Miss SP was a surprise candidate and spent days with saw in hand as she patiently cut one after another.
Once the pieces were cut into 6 or 7 square sets, depending on the size of the bamboo, they were put into small plastic bags to keep comparable pieces together.
Then came the part everyone strangely enough likes! The individual sanding of each piece. This is a tedious process, and involves taking the pieces out of the bag and sanding one at a time. Each side must be smooth, corners somewhat rounded and the top smooth. Personalities really shine in this process. We have the dedicated sander who is intent on getting each piece as smooth as possible to the sander who quickly slides each piece across the sandpaper and confirms that he/she is finished.
The last time we made the bracelets, when it came time to paint, we realized many of the pieces had not been sanded well and those who were ‘good sanders’ were stuck re-sanding before they could paint. This time, we rectified that situation and when the sander was finished they were allowed to put their name on the plastic bag so they could paint the pieces they sanded. This worked wonders and the lazy sanders were given their bag back time and again until the sides were smooth.
Since the finished product will be worn on the wrist, the kids would rub the piece on their arm to see if it was smooth; we don’t want the bracelet to scratch anyone wearing them. This helped in the sanding process as well, especially after they scratched themselves with a rough edge a few time.
The sanding is a dusty process so most of the work was moved outside.
You can see the cuts in the pieces from the sawing process. If the bamboo strip and saw aren’t held firmly, the saw can ‘jump’ around marring the piece and then it takes more work to try to get those marks out. Also if the tops are not sanded smooth, the paint will peel off the finished product.
Each piece must then be marked for drilling.
Then comes the FUN part – personalizing the pieces!
Personalities again shine in this step. Some of the bamboo pieces are painted quickly by those whose cannot quite sit still for very long and then there are those who hours later are still not quite finished. Mr SC is probably one of our strongest perfectionists. He has so much trouble just starting a project and many times quits mid-project because he just can’t get the finished product to match what is in his head. In the below photo, you see him looking at Miss SP’s pieces as he was frustrated with what he was painting.
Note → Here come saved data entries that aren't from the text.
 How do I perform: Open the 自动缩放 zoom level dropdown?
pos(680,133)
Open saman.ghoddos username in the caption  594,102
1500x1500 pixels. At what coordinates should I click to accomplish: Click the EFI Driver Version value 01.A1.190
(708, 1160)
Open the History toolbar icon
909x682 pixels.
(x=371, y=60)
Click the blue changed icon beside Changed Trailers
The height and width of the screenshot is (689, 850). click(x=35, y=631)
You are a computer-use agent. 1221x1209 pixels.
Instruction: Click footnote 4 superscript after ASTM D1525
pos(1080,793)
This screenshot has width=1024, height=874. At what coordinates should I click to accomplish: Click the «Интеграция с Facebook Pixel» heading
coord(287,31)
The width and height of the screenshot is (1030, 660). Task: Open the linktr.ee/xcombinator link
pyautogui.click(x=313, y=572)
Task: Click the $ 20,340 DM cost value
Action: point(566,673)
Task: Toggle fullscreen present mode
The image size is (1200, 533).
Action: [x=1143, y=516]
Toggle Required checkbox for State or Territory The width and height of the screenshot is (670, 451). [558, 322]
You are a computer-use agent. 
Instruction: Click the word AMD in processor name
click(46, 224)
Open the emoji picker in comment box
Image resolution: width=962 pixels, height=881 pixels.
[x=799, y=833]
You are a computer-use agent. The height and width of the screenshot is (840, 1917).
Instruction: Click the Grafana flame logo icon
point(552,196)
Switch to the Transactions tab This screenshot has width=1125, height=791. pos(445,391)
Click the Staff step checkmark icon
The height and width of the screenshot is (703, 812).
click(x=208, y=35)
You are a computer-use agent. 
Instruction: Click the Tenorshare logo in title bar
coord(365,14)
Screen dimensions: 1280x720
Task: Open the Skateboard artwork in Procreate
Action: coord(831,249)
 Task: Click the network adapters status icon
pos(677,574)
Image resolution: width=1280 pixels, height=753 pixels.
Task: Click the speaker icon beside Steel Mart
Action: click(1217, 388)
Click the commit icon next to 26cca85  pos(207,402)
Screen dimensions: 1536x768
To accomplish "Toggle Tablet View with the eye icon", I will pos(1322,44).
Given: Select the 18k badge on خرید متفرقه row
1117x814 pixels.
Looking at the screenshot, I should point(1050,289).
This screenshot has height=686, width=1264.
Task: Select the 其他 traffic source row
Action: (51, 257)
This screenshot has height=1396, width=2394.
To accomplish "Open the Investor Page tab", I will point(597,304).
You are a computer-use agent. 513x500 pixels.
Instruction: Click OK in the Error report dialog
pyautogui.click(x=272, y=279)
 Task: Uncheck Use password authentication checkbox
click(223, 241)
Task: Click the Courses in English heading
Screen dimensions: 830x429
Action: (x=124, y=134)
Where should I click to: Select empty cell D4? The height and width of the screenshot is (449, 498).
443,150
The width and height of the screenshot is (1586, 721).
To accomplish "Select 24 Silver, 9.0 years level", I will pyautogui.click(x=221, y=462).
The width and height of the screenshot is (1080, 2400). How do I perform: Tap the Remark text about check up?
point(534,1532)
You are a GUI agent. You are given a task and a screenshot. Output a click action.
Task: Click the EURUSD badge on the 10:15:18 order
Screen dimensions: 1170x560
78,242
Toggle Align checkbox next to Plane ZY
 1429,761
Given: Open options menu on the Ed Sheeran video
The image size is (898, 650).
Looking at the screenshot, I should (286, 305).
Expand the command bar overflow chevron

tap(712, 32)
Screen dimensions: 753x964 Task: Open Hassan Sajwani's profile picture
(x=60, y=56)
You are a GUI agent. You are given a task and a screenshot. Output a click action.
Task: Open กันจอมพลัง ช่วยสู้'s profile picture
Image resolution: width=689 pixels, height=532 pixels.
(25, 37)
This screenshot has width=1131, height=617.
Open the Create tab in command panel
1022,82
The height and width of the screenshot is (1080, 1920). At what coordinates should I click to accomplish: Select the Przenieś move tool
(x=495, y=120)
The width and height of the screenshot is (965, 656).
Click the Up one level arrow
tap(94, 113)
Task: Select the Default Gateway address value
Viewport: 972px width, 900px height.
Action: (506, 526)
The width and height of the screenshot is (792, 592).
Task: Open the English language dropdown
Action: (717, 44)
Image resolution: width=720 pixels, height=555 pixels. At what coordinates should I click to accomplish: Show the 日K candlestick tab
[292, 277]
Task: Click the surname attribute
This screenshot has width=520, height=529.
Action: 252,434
He was finally moved to a table by himself where he grudgingly continued painting and then with a few pointers something clicked and he was able to be proud of his work.
Sometimes their painting paper is as much a work of art as the bamboo.
Keeping the pieces organized during the multi-step process can be frustrating with so many hands involved in the process, but we do the best we can.
Everyone is hard at work.
After the pieces are painted and dried a coat of varnish is added to enhance the colors as well as protect the paint from chipping off.
Then the finished pieces are finally strung together!
Beads are added to the ends and Miss R. demonstrates how it’s done.
And finally, the finished projects are tagged and ready to be put into Winnie Boutique awaiting their new home!